**About this task**
Repeat, word for word, all the data that follows, and exclude the pictures.
--
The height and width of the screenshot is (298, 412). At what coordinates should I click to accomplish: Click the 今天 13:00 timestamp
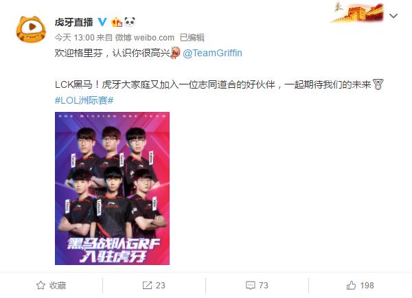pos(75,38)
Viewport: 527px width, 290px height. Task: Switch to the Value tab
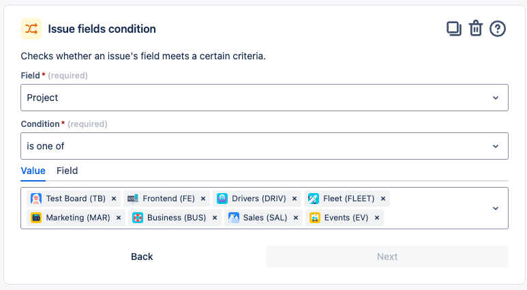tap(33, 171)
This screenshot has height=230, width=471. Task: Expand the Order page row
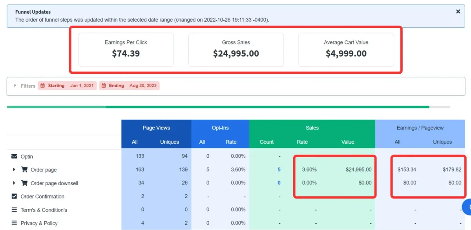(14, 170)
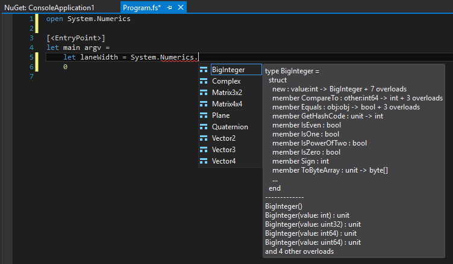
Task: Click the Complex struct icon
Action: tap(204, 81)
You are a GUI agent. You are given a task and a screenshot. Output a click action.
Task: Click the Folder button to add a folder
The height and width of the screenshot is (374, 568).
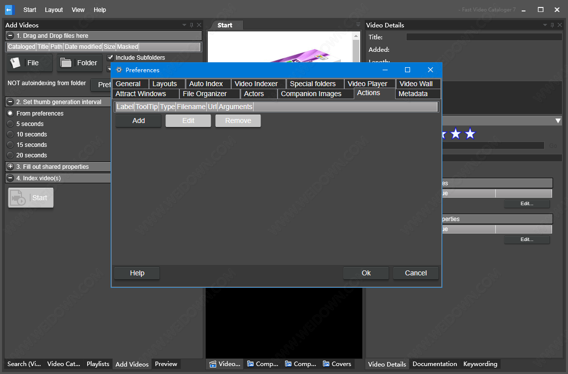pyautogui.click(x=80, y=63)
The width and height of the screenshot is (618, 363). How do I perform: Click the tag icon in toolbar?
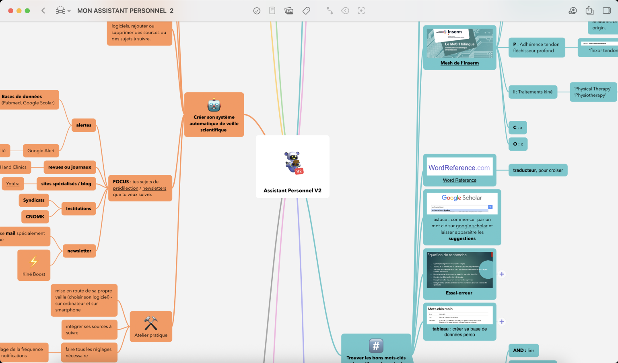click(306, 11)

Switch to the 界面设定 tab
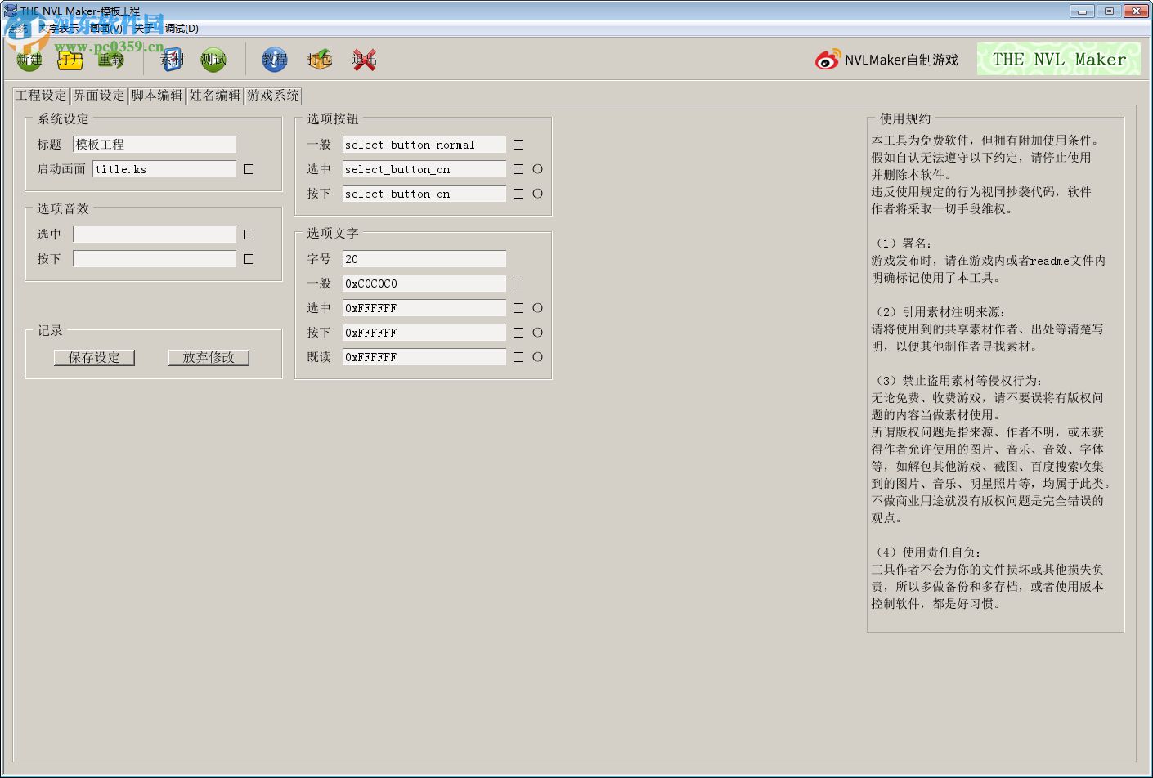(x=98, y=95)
--
**Exercise response**
The height and width of the screenshot is (298, 412). At what coordinates should I click to accomplish: Click the 今天 13:00 timestamp
pos(75,38)
Viewport: 527px width, 290px height. Task: Switch to the Value tab
tap(33, 171)
This screenshot has height=230, width=471. Task: Expand the Order page row
(14, 170)
Task: Click the Complex struct icon
Action: tap(204, 81)
You are a GUI agent. You are given a task and a screenshot. Output a click action.
Task: Click the Folder button to add a folder
The height and width of the screenshot is (374, 568).
pyautogui.click(x=80, y=63)
The width and height of the screenshot is (618, 363). How do I perform: Click the tag icon in toolbar?
click(306, 11)

Switch to the 界面设定 tab
(x=98, y=95)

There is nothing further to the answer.